> Stated problem: Copy every one of the items below word for word, leaving out the pictures.
=======
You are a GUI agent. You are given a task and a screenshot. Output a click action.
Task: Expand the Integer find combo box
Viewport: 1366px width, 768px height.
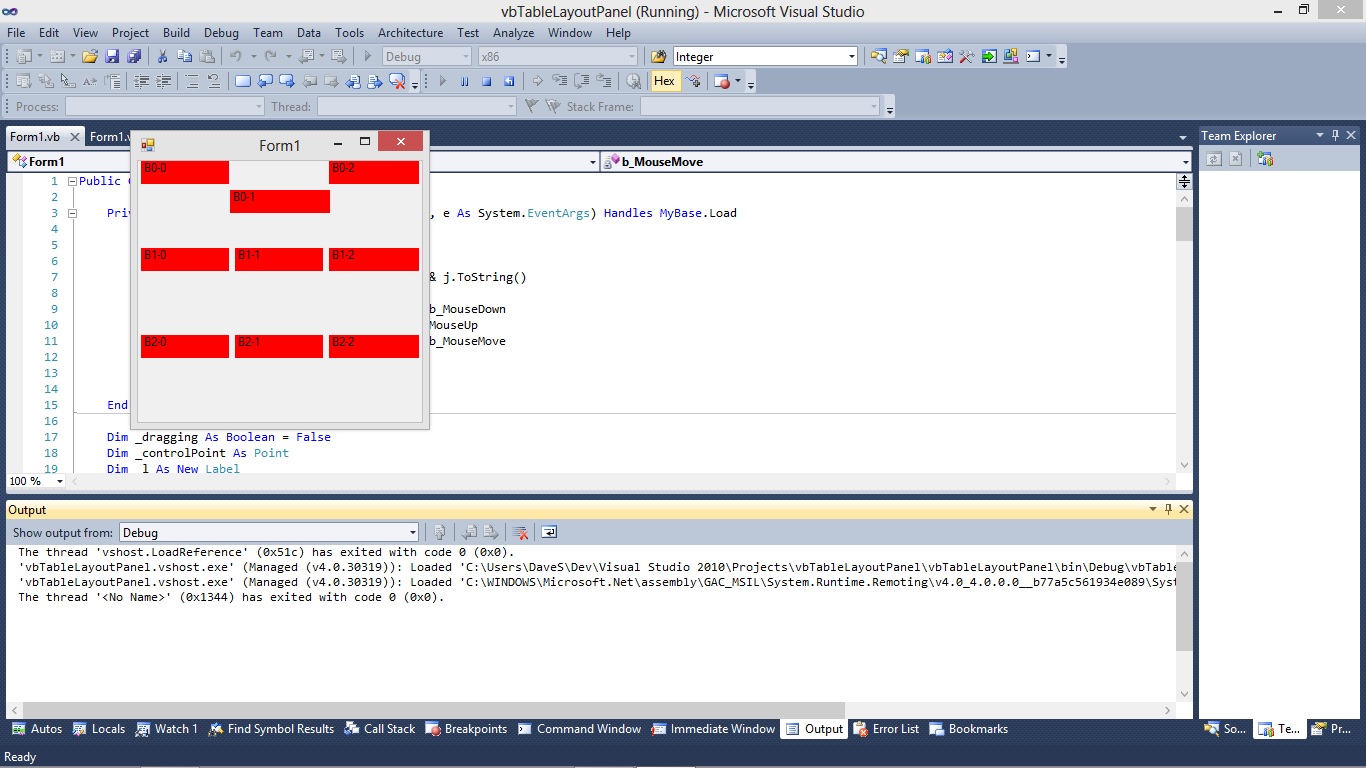click(851, 57)
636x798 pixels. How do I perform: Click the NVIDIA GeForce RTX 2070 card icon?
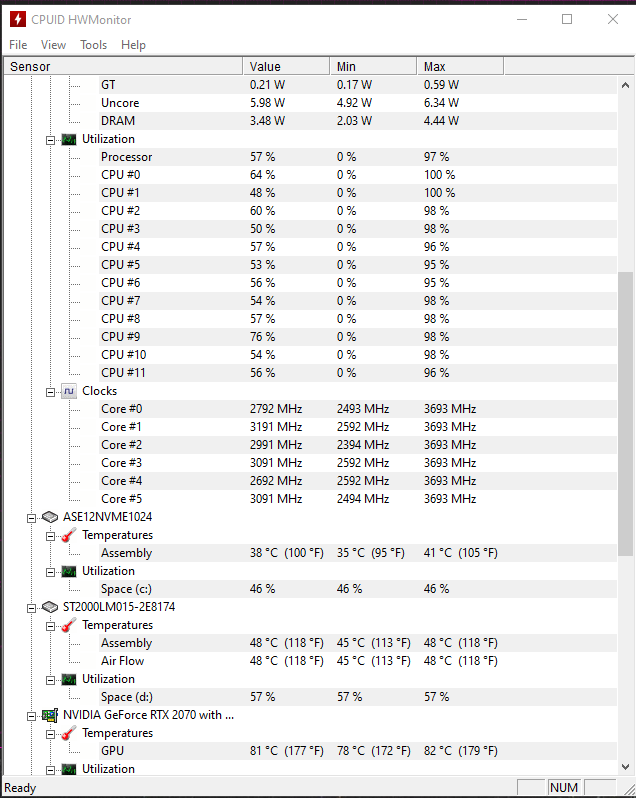50,715
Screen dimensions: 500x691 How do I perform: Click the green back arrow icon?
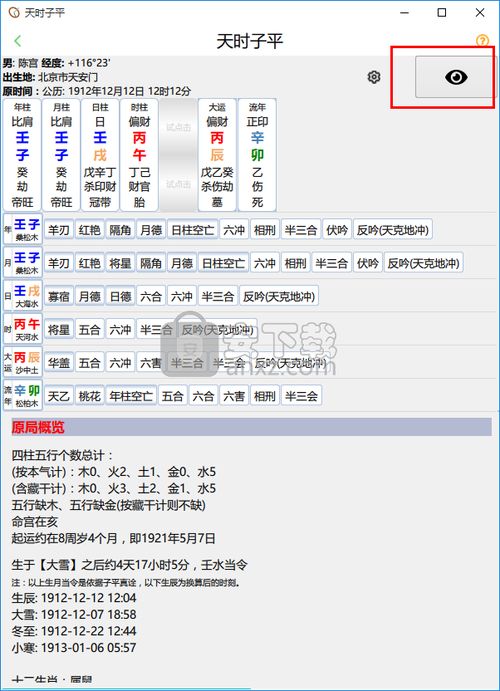[18, 41]
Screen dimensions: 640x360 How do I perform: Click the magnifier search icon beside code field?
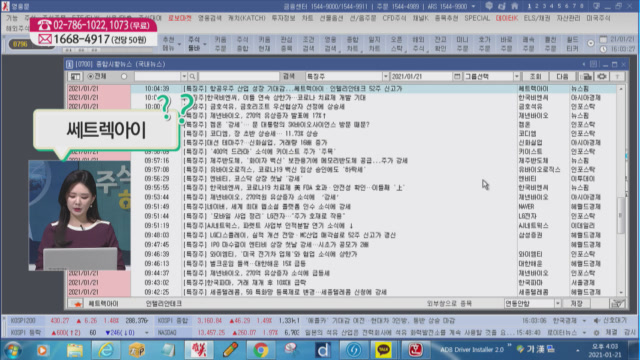coord(192,76)
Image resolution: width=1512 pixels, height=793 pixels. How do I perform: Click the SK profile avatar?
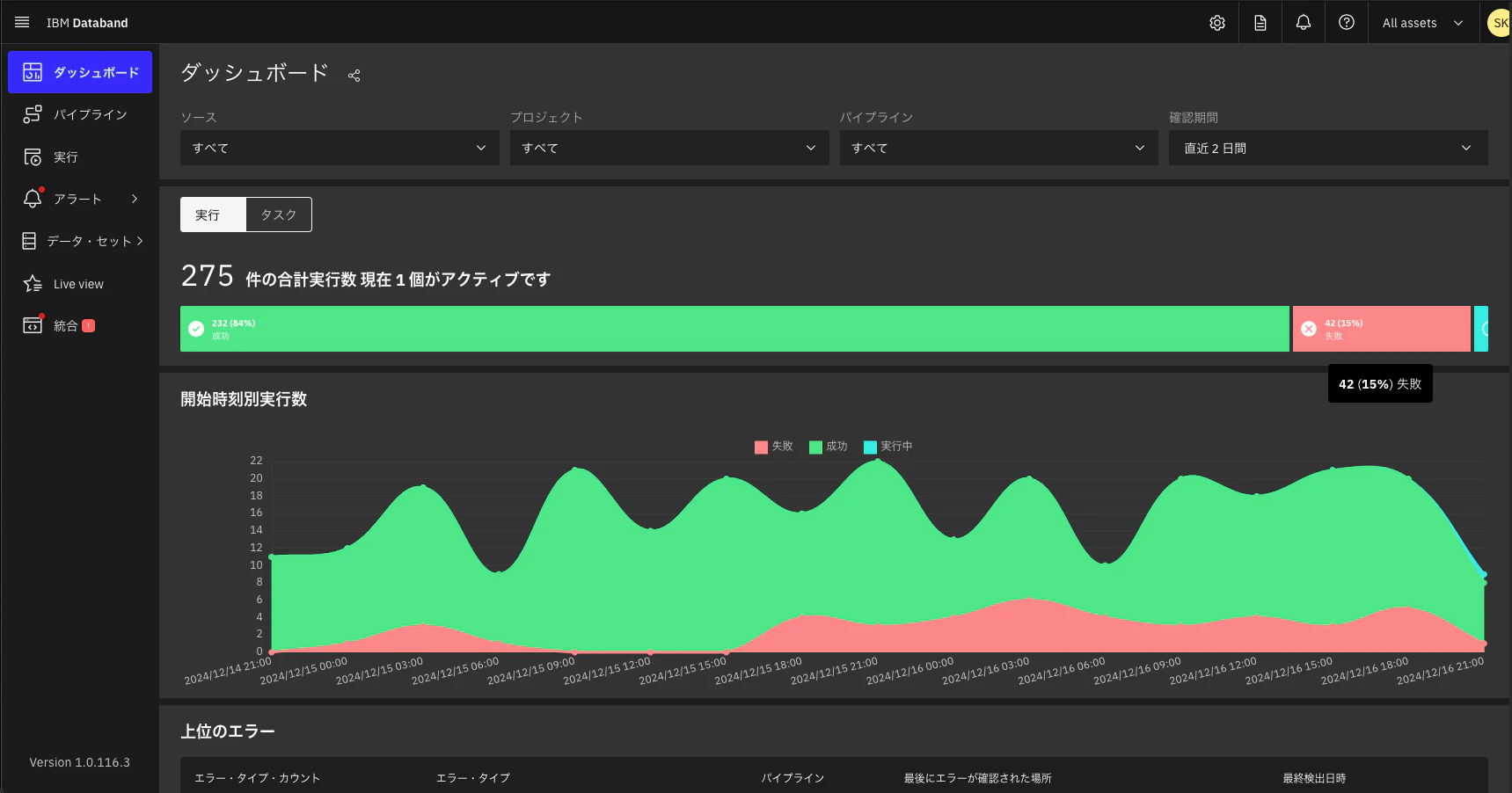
=======
> Result of this task:
You are a GUI agent. You are given a task and a screenshot. Output a click action.
Task: Expand the Integer find combo box
Viewport: 1366px width, 768px height.
click(851, 57)
636x798 pixels. How do I perform: Click the NVIDIA GeForce RTX 2070 card icon?
50,715
Screen dimensions: 500x691 How do I perform: Click the green back arrow icon?
[18, 41]
Screen dimensions: 640x360 How do I perform: Click the magnifier search icon beside code field?
coord(192,76)
Image resolution: width=1512 pixels, height=793 pixels. How do I perform: Click the SK profile avatar?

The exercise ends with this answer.